1. You can't tell people what they can and cannot look at on their technology just because they've entered your "space". Maybe sometime down the road competitive geo-blocking will be a thing (i.e., different companies will auction off parts of cities and let businesses buy up ad-relevancy based on location), but right now there's no such case. I think legally, this is the equivalent of someone walking into McDonalds and a Burger King happens to play on Spotify or there's a banner ad in an app for Wendy's.

2. The advertisement, despite using real world GPS coordinates, is occuring within the application, not an actual advertisement inside the store.

In a way, I guess the question really is "do you have a right to your GPS coordinates?", and I don't think you do. What people do with the coordinates elsewhere may be subject to some laws, but nothing in terms of commerce.


> Yes, but doing it in augmented reality means that casino A could put ads _inside_ of casino B.

While the general point you are trying to make still stands, as regards the specific example, I expect that the possibility of hostile ads is fairly far down the list of reasons that casinos, of all places, are going to crack down hard on any use of AR technology on the premises before long.


Is this augmented reality a public space or specific to an app? I'm thinking that will be one determinate.


I suspect this will eventually go the way domain names went. Initially, any random person would register microsoft.com, and Microsoft didn't have much recourse back then. Now they do, I believe, and I feel like this is a similar question of ownership of something virtual.


If you google Casino A, it's possible the adword at the top will be for Casino B. Just because I happen to physically be somewhere doesn't change things, it's still a virtual space that google owns and can give advertising space based on who pays the most.


Yeah, but try to go inside casino A and put stickers with ads for casino B on the walls. You will be thrown out within minutes for trespassing, property damage and other things.

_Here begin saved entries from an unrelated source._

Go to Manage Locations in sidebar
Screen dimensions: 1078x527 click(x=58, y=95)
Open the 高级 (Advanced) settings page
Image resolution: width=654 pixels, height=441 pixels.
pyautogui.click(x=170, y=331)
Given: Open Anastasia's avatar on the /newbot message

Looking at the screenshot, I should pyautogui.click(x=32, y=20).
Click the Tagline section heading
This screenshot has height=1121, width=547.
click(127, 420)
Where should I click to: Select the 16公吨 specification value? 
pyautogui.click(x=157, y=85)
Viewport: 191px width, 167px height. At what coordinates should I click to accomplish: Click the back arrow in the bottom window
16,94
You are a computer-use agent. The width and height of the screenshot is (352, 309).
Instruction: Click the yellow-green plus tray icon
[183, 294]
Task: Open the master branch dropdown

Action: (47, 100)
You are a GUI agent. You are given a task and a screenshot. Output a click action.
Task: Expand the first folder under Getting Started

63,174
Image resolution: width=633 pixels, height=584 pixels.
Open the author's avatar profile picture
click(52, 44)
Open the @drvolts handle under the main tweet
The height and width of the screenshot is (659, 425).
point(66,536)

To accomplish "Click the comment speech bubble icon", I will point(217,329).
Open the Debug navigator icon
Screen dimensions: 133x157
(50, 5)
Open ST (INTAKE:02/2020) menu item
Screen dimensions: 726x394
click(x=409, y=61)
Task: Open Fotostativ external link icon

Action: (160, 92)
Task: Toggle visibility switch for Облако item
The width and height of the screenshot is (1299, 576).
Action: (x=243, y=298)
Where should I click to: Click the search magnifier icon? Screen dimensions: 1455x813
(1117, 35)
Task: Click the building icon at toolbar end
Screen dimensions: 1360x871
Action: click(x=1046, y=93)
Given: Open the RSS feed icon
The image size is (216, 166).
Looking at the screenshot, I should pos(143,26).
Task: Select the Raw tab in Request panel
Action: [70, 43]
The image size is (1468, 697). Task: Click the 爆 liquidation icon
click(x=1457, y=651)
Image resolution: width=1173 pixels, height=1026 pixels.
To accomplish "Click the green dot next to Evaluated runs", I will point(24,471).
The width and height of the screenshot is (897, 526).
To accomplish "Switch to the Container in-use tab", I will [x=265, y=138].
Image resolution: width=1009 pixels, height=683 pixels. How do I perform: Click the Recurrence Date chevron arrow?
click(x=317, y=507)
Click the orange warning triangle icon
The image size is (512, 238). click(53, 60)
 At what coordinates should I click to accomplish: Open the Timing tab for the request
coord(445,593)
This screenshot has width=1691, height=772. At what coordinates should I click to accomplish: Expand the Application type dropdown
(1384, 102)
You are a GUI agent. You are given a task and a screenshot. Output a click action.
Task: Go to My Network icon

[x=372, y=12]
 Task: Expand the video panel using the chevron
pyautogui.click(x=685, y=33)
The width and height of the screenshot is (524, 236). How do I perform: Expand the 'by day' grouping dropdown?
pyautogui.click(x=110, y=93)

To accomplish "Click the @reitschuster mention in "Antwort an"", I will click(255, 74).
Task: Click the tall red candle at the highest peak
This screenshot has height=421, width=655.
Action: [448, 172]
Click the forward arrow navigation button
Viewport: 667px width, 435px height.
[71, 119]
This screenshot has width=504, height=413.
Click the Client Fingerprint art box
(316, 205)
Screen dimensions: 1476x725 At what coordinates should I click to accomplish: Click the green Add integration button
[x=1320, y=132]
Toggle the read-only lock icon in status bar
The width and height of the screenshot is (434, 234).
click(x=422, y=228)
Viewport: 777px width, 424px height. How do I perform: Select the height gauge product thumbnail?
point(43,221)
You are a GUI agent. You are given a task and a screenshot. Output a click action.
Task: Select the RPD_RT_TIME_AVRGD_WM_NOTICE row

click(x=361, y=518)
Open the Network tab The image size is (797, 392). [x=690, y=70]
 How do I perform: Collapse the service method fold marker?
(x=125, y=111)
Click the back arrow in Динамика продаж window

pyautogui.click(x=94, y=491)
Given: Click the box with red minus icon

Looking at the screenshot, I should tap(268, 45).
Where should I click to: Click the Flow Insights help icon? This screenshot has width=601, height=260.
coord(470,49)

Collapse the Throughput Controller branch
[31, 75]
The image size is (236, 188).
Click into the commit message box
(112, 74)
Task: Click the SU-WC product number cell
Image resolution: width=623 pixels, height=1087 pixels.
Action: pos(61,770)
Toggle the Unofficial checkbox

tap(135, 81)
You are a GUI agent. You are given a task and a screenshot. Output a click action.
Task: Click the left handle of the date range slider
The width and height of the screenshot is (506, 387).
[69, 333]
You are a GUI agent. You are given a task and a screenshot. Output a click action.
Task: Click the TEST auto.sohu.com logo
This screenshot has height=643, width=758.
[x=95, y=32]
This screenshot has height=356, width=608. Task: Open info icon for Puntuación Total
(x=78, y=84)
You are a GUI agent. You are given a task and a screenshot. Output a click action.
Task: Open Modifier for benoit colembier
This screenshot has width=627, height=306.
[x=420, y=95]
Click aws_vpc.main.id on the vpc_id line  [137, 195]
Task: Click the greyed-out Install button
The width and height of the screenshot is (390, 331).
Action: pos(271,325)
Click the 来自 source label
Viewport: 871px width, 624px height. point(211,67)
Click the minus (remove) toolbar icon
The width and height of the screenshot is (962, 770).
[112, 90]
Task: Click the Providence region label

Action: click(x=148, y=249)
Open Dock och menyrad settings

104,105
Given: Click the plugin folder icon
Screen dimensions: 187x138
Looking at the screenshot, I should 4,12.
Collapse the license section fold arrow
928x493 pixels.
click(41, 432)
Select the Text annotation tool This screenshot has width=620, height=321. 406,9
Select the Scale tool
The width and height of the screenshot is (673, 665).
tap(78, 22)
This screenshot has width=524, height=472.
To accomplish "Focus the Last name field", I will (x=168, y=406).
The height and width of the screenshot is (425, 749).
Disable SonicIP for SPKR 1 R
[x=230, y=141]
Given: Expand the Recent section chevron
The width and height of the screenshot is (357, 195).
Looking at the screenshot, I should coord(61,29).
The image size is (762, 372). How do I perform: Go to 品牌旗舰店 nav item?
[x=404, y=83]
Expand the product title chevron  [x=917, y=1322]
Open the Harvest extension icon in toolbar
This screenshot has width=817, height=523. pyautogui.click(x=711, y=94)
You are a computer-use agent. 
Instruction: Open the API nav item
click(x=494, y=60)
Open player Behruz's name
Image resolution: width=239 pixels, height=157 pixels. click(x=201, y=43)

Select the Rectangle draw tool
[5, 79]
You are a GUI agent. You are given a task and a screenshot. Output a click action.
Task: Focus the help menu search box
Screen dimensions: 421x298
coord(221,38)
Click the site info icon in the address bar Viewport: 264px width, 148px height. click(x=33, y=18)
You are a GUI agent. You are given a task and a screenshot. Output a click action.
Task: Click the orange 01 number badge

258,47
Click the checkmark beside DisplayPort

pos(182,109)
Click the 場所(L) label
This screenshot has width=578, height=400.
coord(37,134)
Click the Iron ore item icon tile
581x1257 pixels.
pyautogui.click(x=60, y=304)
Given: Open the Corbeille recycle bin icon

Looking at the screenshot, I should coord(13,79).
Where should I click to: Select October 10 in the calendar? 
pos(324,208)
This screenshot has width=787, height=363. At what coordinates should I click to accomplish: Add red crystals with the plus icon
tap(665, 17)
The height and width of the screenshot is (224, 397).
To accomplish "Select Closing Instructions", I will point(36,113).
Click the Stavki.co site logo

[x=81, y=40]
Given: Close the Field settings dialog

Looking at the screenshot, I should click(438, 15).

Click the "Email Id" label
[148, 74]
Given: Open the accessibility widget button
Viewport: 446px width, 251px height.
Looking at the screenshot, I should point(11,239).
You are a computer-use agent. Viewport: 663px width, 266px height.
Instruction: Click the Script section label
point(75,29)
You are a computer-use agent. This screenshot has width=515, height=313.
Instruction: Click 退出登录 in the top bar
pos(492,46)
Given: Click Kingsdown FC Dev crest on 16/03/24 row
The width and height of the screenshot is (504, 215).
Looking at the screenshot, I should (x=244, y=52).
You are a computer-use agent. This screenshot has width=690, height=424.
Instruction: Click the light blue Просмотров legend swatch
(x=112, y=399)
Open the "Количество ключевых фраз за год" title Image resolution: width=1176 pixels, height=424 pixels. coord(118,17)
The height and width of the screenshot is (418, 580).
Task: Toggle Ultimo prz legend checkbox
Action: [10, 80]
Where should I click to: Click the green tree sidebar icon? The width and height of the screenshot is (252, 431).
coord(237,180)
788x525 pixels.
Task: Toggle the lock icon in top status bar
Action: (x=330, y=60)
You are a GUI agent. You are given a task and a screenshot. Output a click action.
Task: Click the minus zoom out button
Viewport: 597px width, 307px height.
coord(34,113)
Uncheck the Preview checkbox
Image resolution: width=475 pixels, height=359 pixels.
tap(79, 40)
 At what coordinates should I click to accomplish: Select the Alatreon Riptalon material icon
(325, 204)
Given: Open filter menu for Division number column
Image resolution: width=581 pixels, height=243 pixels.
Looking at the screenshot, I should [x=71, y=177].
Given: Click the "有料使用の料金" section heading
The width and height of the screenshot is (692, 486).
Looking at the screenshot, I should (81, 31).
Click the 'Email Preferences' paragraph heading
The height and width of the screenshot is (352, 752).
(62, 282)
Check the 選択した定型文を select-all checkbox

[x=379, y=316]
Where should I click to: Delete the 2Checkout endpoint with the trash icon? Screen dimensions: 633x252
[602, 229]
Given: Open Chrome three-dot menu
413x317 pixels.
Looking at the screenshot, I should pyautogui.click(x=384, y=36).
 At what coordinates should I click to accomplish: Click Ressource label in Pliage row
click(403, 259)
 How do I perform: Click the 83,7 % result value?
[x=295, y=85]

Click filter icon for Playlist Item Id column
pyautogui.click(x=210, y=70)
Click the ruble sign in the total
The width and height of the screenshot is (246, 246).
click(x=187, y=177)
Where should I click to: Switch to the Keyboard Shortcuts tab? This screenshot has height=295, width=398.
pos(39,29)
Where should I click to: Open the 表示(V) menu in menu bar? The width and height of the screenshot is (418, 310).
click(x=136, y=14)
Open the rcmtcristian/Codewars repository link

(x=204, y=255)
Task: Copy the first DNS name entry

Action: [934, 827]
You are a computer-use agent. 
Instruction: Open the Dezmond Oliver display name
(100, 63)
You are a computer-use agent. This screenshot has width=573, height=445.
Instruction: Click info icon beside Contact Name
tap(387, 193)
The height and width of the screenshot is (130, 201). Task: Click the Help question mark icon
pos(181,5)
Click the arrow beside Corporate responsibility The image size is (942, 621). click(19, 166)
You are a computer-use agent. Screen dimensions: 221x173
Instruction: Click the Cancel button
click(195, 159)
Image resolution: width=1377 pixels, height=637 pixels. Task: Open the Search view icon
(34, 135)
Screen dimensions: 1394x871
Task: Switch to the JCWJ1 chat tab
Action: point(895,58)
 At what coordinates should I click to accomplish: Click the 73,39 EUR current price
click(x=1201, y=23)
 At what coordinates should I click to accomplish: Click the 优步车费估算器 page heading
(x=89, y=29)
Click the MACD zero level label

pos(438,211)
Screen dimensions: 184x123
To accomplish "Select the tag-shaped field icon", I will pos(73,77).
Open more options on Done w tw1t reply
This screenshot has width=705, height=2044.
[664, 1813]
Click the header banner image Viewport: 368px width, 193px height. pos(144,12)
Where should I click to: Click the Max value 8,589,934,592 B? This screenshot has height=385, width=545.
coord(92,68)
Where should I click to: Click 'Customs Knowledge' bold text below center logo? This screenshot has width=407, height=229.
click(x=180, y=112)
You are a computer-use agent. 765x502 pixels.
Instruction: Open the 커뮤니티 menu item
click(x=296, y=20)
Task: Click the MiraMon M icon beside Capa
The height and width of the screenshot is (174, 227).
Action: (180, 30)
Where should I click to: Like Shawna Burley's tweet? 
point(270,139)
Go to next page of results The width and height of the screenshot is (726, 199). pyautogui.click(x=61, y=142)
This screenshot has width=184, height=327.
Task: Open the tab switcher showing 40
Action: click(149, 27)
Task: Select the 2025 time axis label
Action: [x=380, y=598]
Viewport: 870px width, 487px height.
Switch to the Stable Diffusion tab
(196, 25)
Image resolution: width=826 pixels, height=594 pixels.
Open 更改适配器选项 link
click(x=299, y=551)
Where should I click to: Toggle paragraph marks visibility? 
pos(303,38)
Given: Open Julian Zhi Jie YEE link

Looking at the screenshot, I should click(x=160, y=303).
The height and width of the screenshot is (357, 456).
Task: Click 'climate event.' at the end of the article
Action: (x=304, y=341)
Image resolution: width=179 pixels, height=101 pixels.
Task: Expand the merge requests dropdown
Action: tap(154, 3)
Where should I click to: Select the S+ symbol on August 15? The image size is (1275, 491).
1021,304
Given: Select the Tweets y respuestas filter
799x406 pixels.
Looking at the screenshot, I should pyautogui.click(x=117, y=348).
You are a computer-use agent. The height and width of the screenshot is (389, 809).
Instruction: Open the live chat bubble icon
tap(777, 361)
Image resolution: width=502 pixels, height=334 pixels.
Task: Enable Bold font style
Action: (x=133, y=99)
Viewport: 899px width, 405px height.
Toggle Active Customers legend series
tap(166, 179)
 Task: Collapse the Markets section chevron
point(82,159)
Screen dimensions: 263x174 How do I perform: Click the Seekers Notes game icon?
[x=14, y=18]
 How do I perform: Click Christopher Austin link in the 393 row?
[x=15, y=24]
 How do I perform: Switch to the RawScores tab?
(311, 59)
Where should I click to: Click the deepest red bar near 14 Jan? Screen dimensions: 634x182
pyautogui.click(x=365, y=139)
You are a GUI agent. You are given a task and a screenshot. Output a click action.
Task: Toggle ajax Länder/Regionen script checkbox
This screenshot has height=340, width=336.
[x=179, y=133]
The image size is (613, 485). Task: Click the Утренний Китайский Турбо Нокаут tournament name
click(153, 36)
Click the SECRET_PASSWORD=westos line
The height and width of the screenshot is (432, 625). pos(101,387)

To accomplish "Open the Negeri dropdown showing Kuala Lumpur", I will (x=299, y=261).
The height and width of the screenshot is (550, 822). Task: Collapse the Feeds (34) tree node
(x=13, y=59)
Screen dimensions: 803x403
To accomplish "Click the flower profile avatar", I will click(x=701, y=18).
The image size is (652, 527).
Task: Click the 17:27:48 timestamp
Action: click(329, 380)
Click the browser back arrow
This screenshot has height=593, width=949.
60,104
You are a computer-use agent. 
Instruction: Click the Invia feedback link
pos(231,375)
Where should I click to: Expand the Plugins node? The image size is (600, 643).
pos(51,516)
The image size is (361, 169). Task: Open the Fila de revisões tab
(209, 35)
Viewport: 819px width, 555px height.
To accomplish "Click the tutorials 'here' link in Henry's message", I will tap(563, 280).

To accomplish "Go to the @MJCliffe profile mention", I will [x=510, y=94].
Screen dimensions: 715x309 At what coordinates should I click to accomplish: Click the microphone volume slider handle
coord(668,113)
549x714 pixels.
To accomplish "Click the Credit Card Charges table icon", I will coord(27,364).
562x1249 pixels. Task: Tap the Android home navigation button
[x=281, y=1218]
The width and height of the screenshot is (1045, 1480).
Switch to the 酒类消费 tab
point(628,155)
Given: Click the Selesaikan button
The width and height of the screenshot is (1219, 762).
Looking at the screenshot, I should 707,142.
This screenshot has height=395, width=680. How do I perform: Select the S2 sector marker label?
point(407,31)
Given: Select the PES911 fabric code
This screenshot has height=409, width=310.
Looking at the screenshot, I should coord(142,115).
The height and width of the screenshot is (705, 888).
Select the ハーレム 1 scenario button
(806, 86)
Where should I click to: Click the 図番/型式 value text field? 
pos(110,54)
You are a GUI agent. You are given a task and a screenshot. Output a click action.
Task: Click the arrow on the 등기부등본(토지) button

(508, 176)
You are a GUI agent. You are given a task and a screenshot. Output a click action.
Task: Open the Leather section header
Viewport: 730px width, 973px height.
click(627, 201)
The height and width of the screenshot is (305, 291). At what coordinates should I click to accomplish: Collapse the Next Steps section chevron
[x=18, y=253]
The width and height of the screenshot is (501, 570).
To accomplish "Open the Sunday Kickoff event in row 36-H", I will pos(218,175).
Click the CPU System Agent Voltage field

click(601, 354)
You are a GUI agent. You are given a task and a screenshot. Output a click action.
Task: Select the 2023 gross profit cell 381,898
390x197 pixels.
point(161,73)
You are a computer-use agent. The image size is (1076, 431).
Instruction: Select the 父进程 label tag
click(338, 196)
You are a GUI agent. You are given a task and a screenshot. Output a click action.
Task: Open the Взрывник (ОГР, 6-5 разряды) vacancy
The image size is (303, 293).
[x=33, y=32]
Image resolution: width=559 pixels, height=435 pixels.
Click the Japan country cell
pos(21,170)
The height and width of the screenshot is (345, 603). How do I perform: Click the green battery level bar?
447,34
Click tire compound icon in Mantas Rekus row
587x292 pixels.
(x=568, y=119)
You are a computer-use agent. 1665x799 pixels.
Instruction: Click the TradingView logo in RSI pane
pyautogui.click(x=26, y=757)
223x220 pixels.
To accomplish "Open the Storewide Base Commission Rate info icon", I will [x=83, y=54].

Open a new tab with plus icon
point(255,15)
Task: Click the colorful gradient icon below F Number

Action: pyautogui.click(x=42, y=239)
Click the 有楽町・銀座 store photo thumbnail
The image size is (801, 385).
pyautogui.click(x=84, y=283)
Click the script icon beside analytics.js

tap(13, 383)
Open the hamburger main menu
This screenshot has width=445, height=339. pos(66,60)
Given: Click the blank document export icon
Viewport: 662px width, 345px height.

Still missing the point, Casino A owns the physical space of Casino A. Google owns Pokemon database, the fact that the easiest way to access the content of this specific data inside of googles database is to be physically located on Casino A's premises does not change the ownership of that particular data.

This is all really straightforward, the mental gymnastics required to turn this into a problem is really mental masturbation.

Yelp has a "nearby" feature. If I pull up yelp while standing in a restaurant, do you think the restaurant should have full control over the reviews? Obviously, the answer should always be no. There's nothing really new here.


I think it's a who cares problem. What percentage of the people in a casino are going to be focused on some AR game? Of those people, how many are going to be anything but annoyed by ads?


It is currently not a problem at all. But just imagine something like Twitter/Facebook/Instagram/Tinder/TripAdvisor/Yelp explodes into AR space and it becomes an essential part of daily life. If this somehow becomes reality then localized AR-ads will be very very valuable.


People still aren't going to be interacting with slot machines through the Facebook app. Or if they are, it will be because the home casino has arranged for it (so competitor ads wouldn't be in the interests of Facebook).

When I'm standing at the counter at McDonald's, an ad for Burger King is going to have to be really compelling to matter.


If you're wearing AR gear in the casino, you might see in the corner of your eye while playing the slot machine a little gambling Pokémon, inviting you to play with him for better odds than the stupid slot machine.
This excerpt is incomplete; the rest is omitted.